By Steve Holland and Valerie Volcovici
WASHINGTON (Reuters) -White House senior adviser John Podesta will replace John Kerry as the U.S. climate change diplomat, the White House said on Wednesday.
Kerry, a former senator and secretary of state who for decades has engaged in global climate policy, announced earlier this month that he would step down from the diplomatic role to work on President Joe Biden's reelection campaign.
Podesta, 75, has served several Democratic U.S. presidents, including as White House chief of staff to Bill Clinton and as an adviser to Barack Obama.

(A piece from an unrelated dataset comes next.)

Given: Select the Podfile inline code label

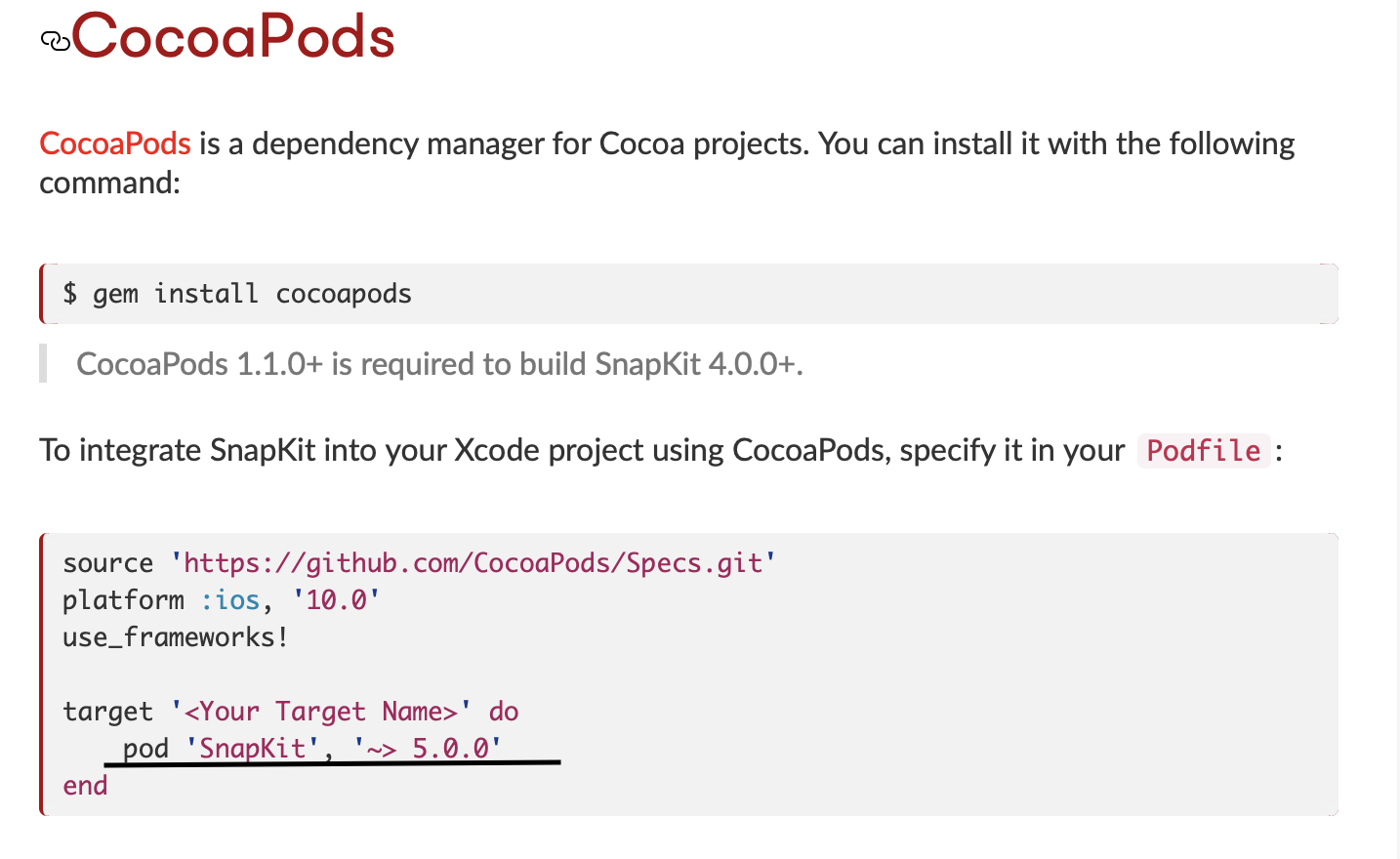Looking at the screenshot, I should pyautogui.click(x=1203, y=450).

He was chairman of former Secretary of State Hillary Clinton's 2016 presidential run and currently oversees the implementation of the Biden administration's sweeping climate bill, the Inflation Reduction Act.
"Secretary Kerry has put the U.S. back in leadership on climate around the world," Podesta told the Washington Post in an interview on Wednesday. "And we’ll ensure that we keep up the momentum that has been built up through his efforts."
Podesta steps into the role after the COP28 climate summit in Dubai concluded with a global deal for countries to transition away from fossil fuels just as the U.S. became the world's largest producer of oil and natural gas.
Biden last week paused approvals for pending and future applications to export liquefied natural gas (LNG) from new projects, a move cheered by climate and environmental justice activists, who have previously criticized the administration for approving a controversial oil drilling project in Alaska.
"Podesta needs to take the baton from Kerry and lead the U.S. on a furious sprint to end oil and gas expansion while we still have time to prevent the worst climate catastrophes," Jean Su, director of energy justice at the Center for Biological Diversity, said in a statement.
Podesta brings decades of experience - and close contacts with climate diplomats in China - to the role. Kerry and Podesta had a long-standing, warm relationship with former Chinese climate envoy Xie Zhenhua, who stepped down from his role after COP28.
Podesta played a central role alongside Kerry and former U.S. climate envoy Todd Stern in brokering the first U.S.-China bilateral agreement on climate change in 2014, a diplomatic breakthrough credited for paving the way for the 2015 Paris climate agreement.
"He will bring important expertise to the work ahead, particularly in respect to the down-to-earth challenges of implementing COP28," Kerry said in a statement on Wednesday.
A White House official said Podesta will assume the role of senior advisor to the president for international climate policy while continuing to work with a team implementing the Inflation Reduction Act. The role does not require a Senate confirmation.